The first quarter of 2017 saw seven tech companies go public, but the total funds raised, at more than $4 billion, soared to the highest point since at least 2014—roughly 10 times higher than the same period last year and well above recent averages, reported Dow Jones.

Most of that cash went to the social media darling Snap, which pulled in $3.4 billion, the largest tech IPO since Alibaba in 2014, followed by the business software companies Mulesoft ($221 million) and Alteryx ($126 million). The warm welcome by public investors spurred 11 tech companies so far this year to list themselves, including Appian, Carvana, Cloudera, Elevate Credit, Netshoes, Okta, Veritone, and Yext.
More are expected. Forecasting the tech IPO pipeline is hard since many companies eyeing to go public file their paperwork confidentially under the JOBS Act, but Silicon Valley startups from Thumbtack to Redfin are expected to go public within the next year, according to CB Insights.
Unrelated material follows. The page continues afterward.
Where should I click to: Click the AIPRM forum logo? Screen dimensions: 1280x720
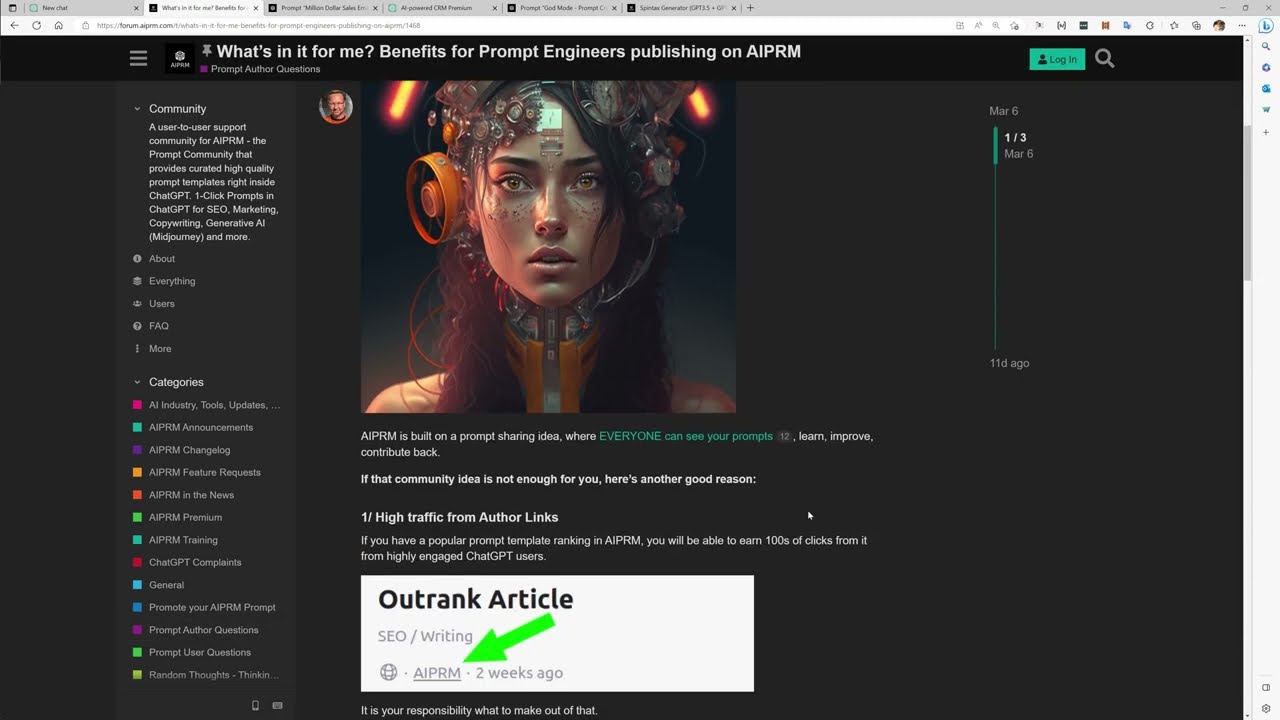coord(180,59)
Just today (June 1), meal-delivery startup Blue Apron filed for an IPO. Despite the sunny forecast, all may not be smooth sailing from here on out.

“These are very strong conditions to go public,” said Kathleen Smith, a principal at the IPO-focused financial advisory firm Renaissance Capital. “The only reason you wouldn’t go public is you’re concerned you wouldn’t get a public valuation to match the private valuation.”

Many private startups have raised huge sums of money at valuations exceeding a billion dollars including Airbnb, Uber, Palantir, WeWork, and Dropbox. A few, such as Spotify, have raised funding under potentially onerous terms, giving private investors an increasing number of shares the longer it waits to IPO. Financing terms at the payments company Square guaranteed late-stage investors a share price of $18, a condition that cost early investors dearly when the company when public last November at about $9 per share.

That’s turning the pressure up for startups to deliver the numbers that will justify their sky-high valuations before the climate for going public turns chilly once again.